___ MATERIAL SUPPLIED ___
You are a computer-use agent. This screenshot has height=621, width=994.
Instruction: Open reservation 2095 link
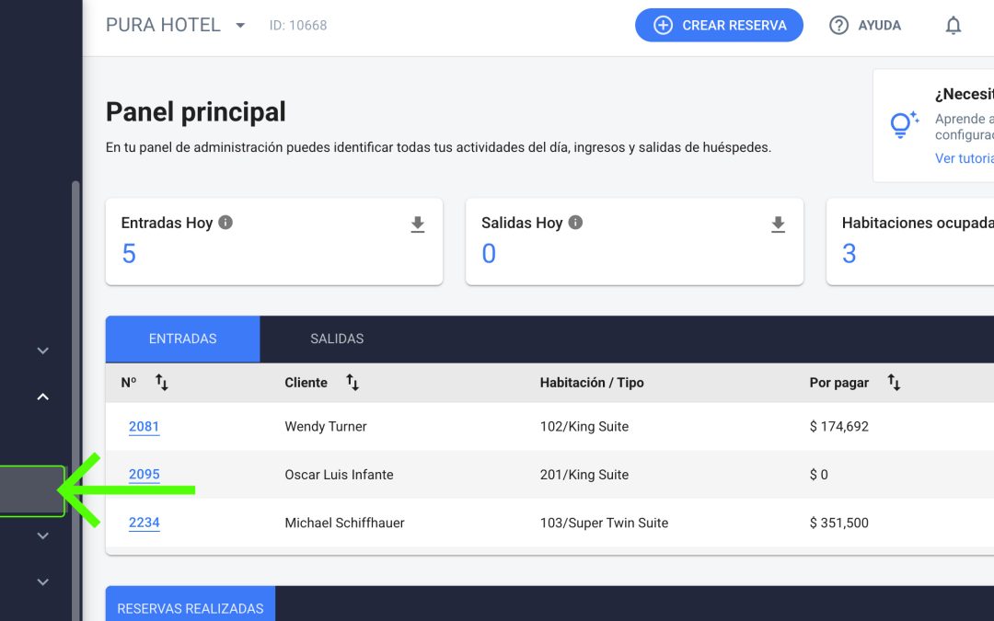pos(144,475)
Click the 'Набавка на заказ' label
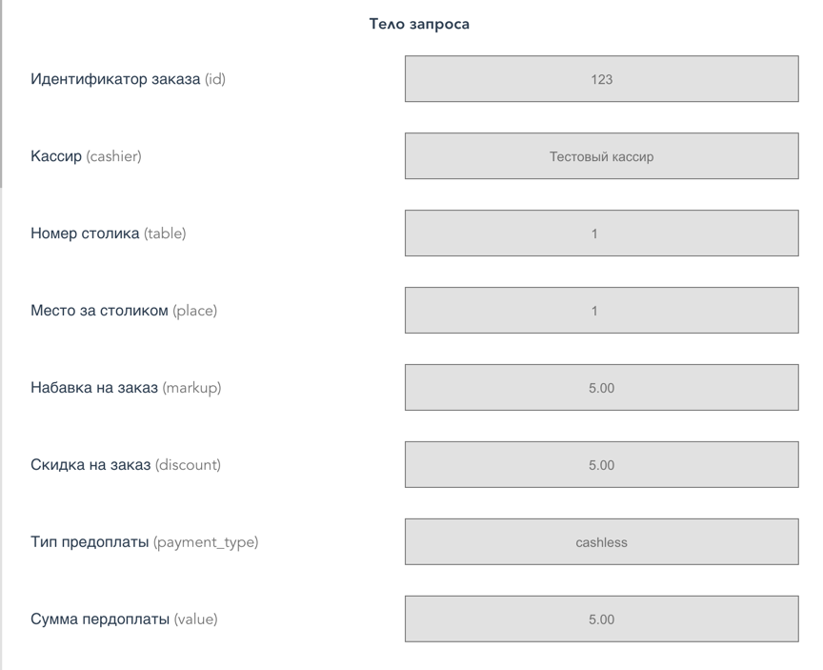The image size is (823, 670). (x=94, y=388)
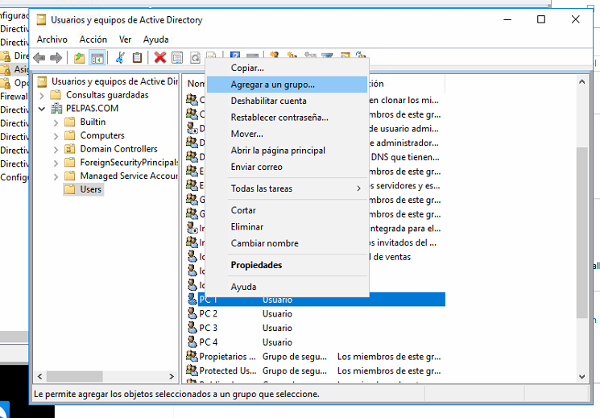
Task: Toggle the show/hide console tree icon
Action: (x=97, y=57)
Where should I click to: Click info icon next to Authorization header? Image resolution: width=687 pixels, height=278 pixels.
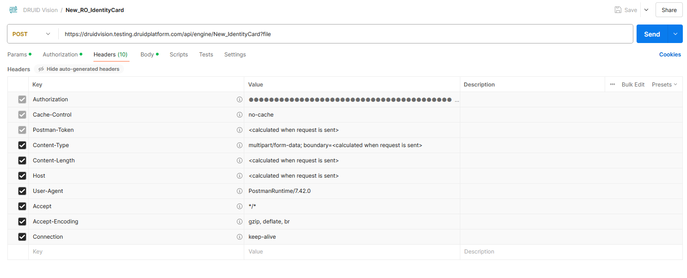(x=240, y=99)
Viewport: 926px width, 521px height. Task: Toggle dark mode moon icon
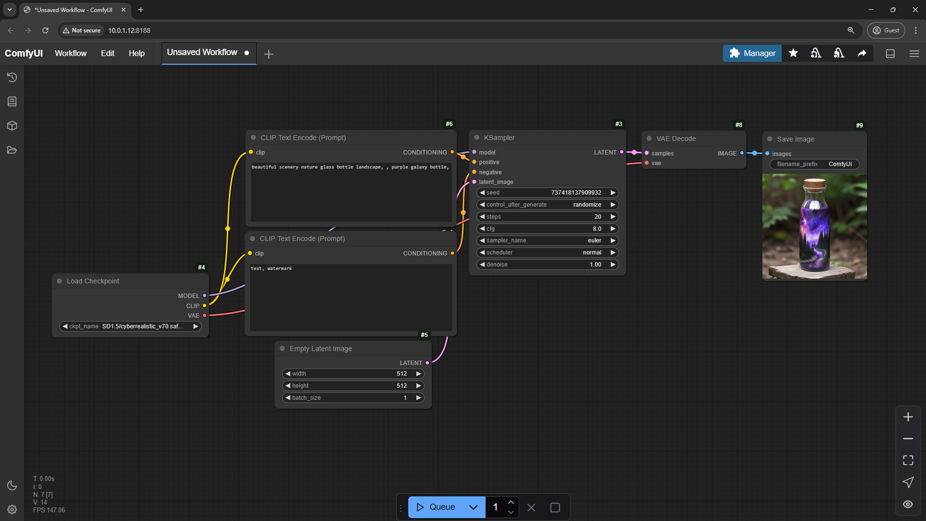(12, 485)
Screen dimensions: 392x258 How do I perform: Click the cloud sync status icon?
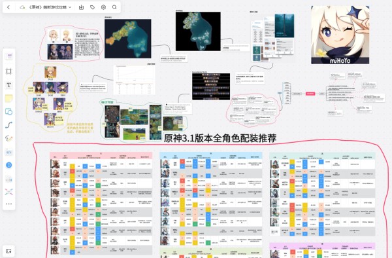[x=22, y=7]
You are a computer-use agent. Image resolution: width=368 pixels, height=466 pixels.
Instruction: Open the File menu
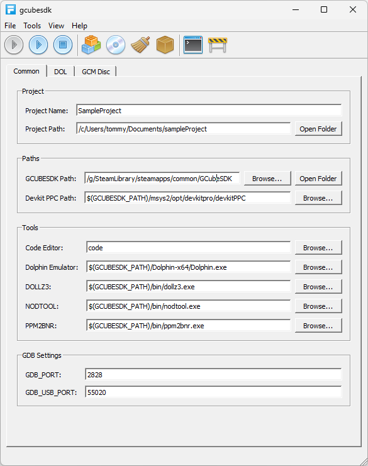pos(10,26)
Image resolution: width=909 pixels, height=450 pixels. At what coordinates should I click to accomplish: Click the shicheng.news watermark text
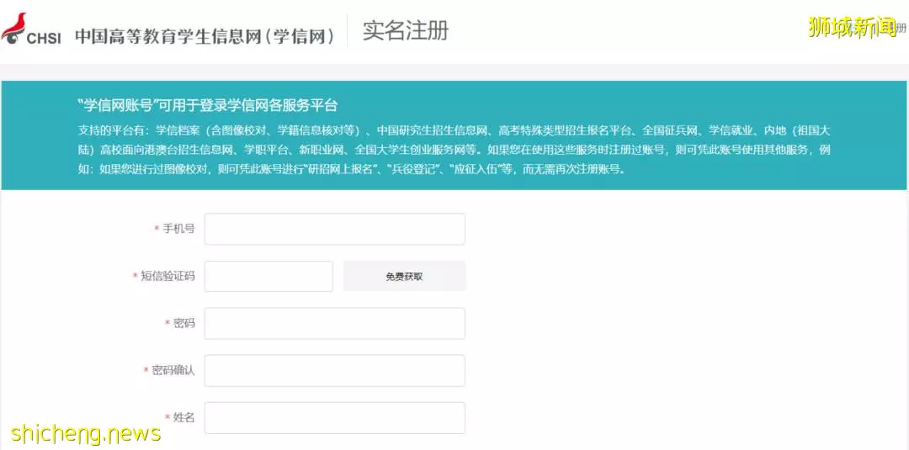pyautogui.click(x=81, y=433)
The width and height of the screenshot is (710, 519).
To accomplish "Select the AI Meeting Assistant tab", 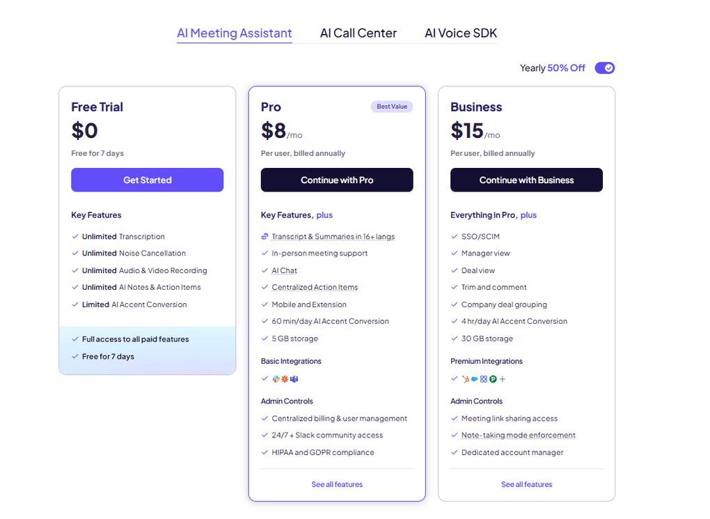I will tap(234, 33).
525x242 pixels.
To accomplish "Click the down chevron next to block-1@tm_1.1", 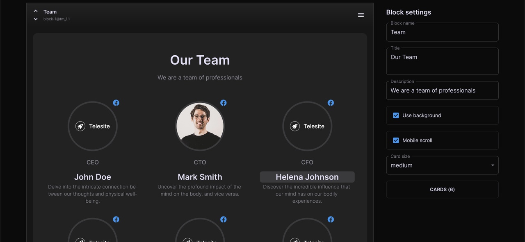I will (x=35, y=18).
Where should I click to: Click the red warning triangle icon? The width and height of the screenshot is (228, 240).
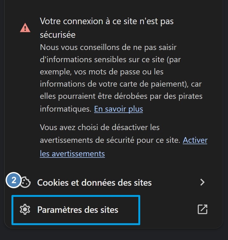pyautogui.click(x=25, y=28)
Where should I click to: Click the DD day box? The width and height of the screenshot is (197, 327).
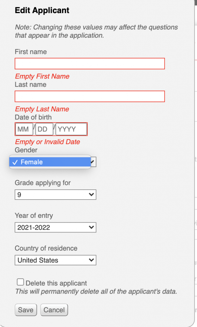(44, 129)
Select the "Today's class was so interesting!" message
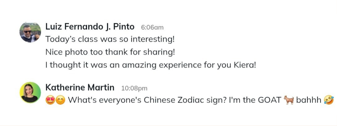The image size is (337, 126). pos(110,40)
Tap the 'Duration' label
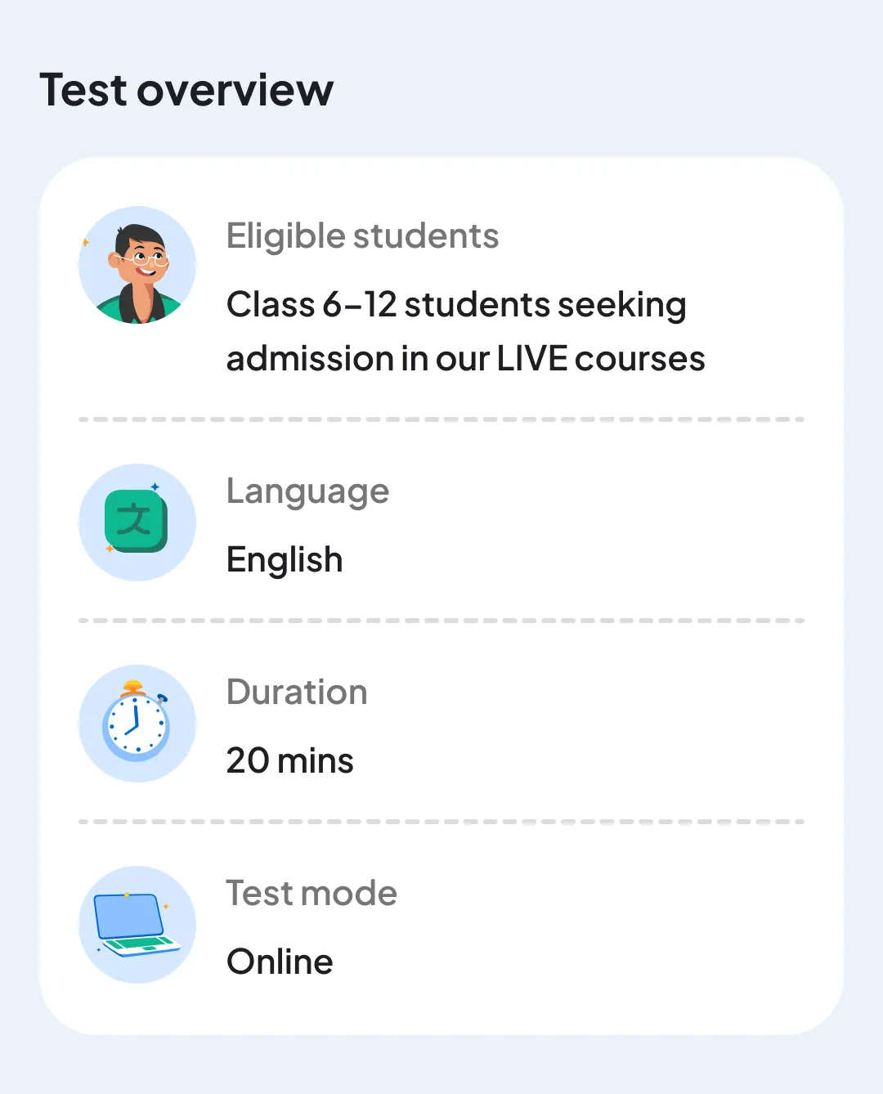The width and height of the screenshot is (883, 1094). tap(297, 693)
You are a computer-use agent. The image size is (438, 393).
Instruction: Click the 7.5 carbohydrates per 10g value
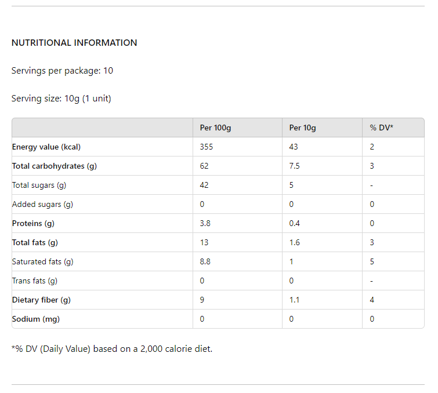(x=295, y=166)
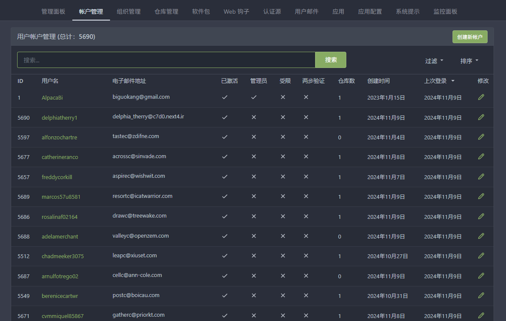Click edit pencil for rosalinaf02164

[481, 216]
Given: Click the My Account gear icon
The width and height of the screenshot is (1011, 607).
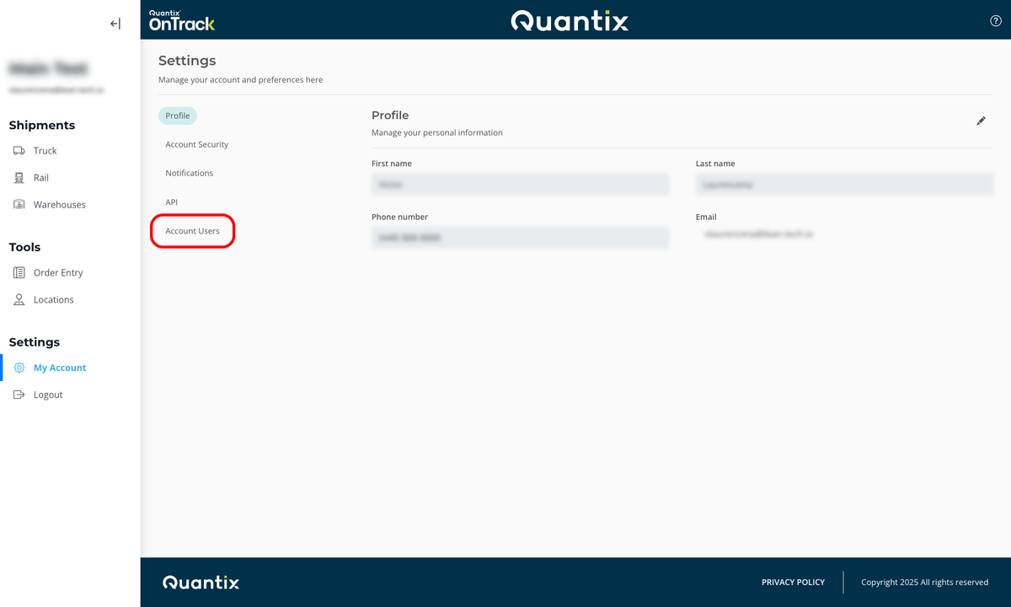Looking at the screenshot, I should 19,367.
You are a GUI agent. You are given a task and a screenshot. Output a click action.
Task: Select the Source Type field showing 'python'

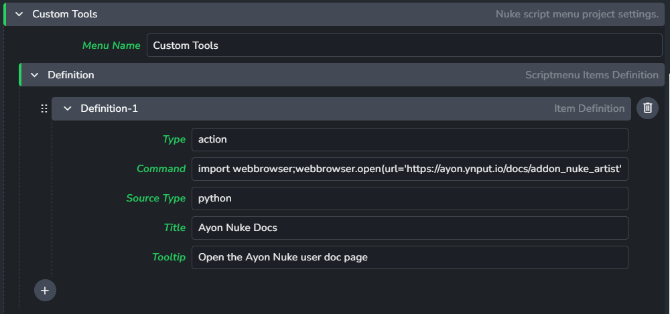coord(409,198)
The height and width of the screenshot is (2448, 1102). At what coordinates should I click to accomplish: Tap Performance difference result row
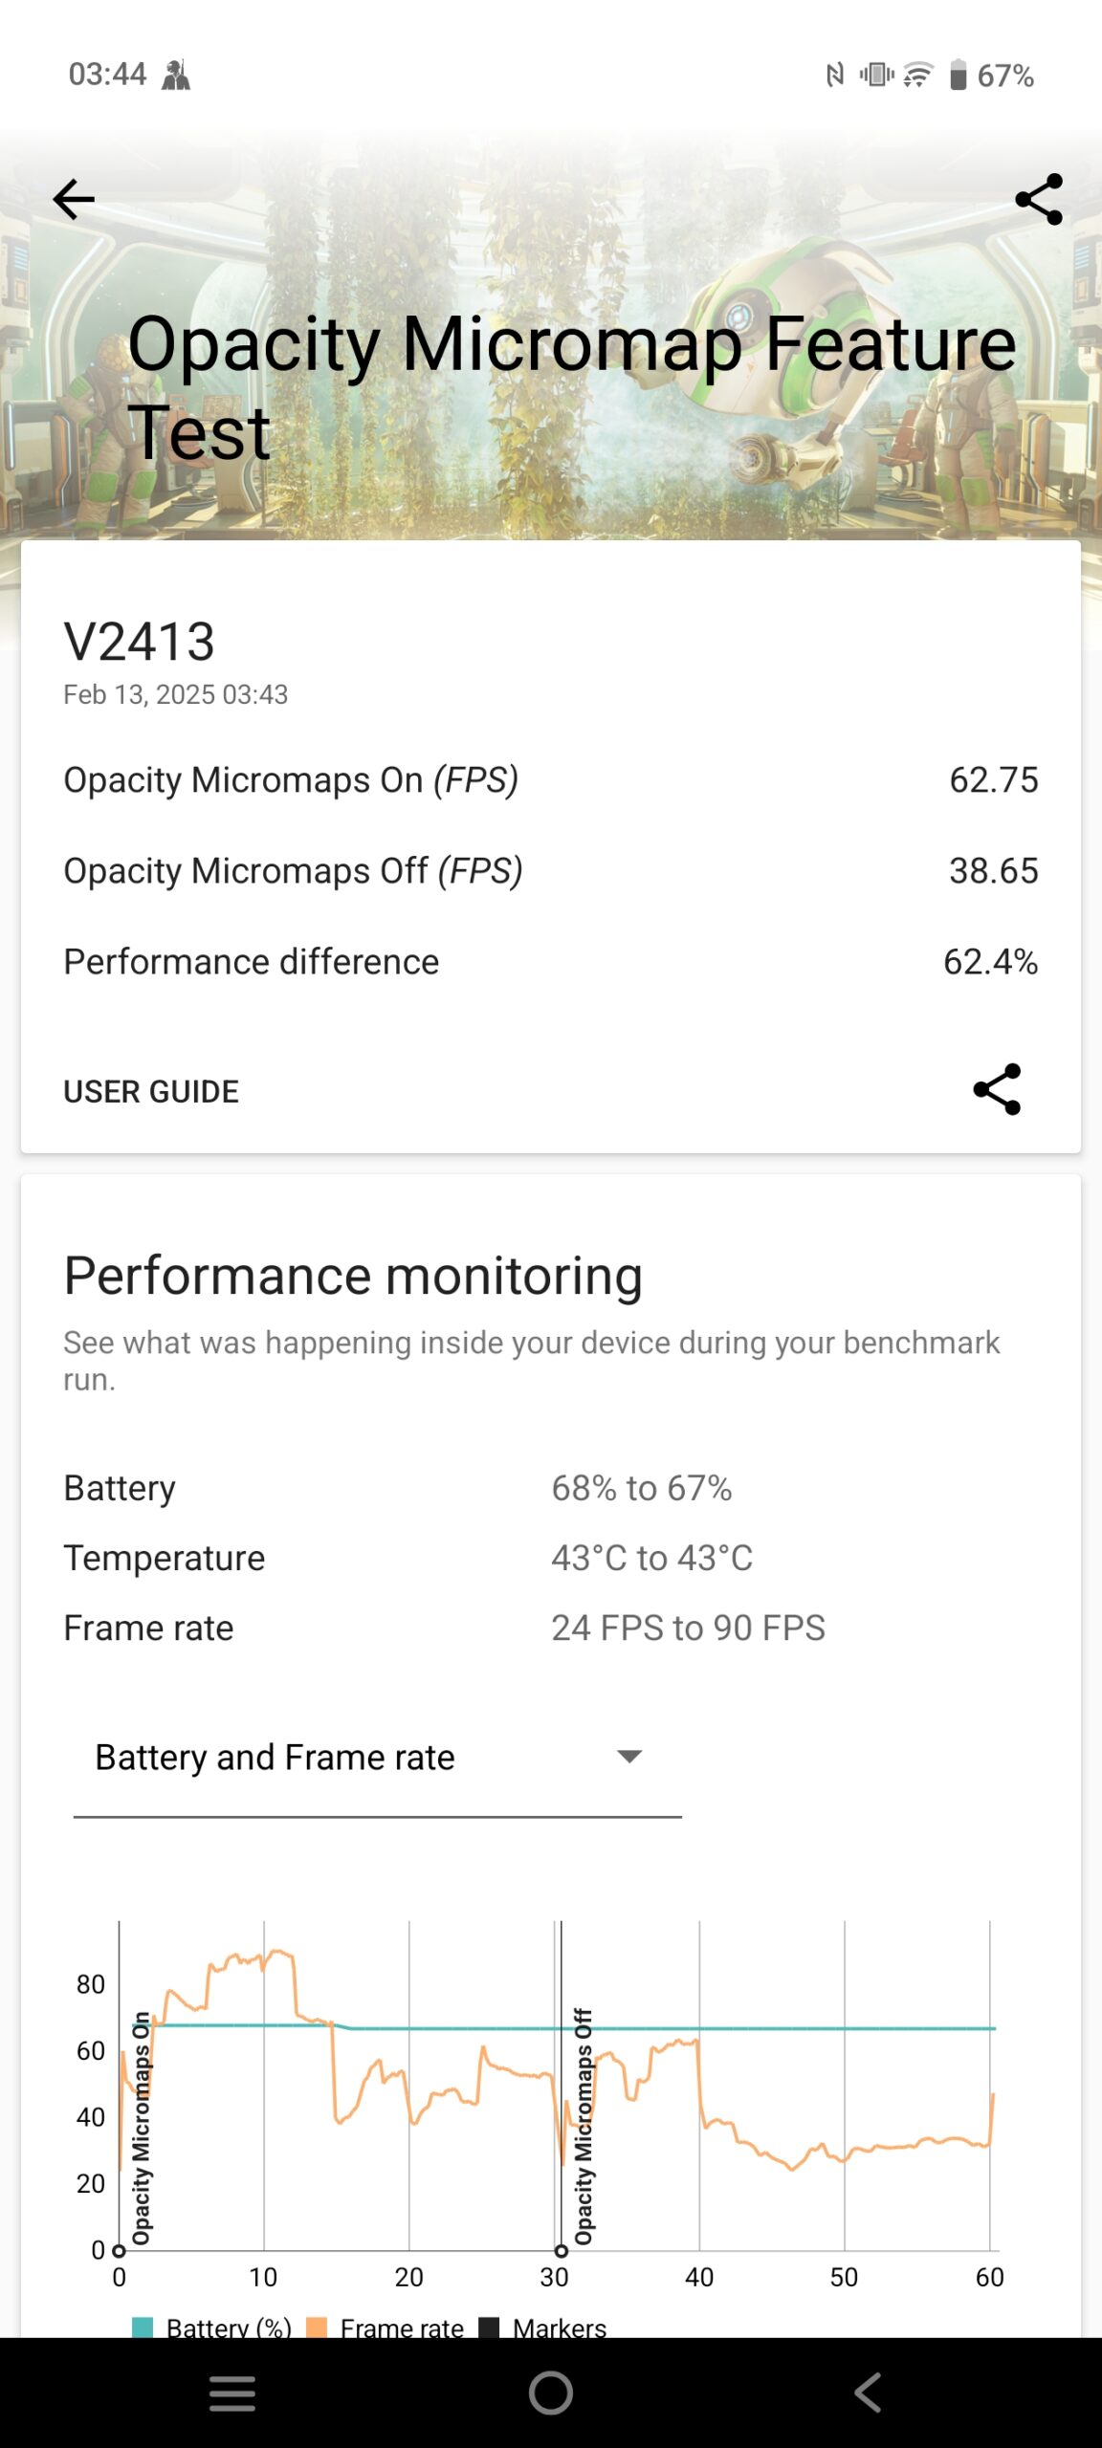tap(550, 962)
___
_WHAT NEEDS TO BE DONE_. Reproduce the span beginning at the line with "Task: Select the" and ending at the last line of the entries above, inclusive, exactly as it stands. Exclude the pictures.

_YOUR RESPONSE_.
Task: Select the Source Type field showing 'python'

coord(409,198)
The height and width of the screenshot is (2448, 1102). At what coordinates should I click to accomplish: Tap Performance difference result row
tap(550, 962)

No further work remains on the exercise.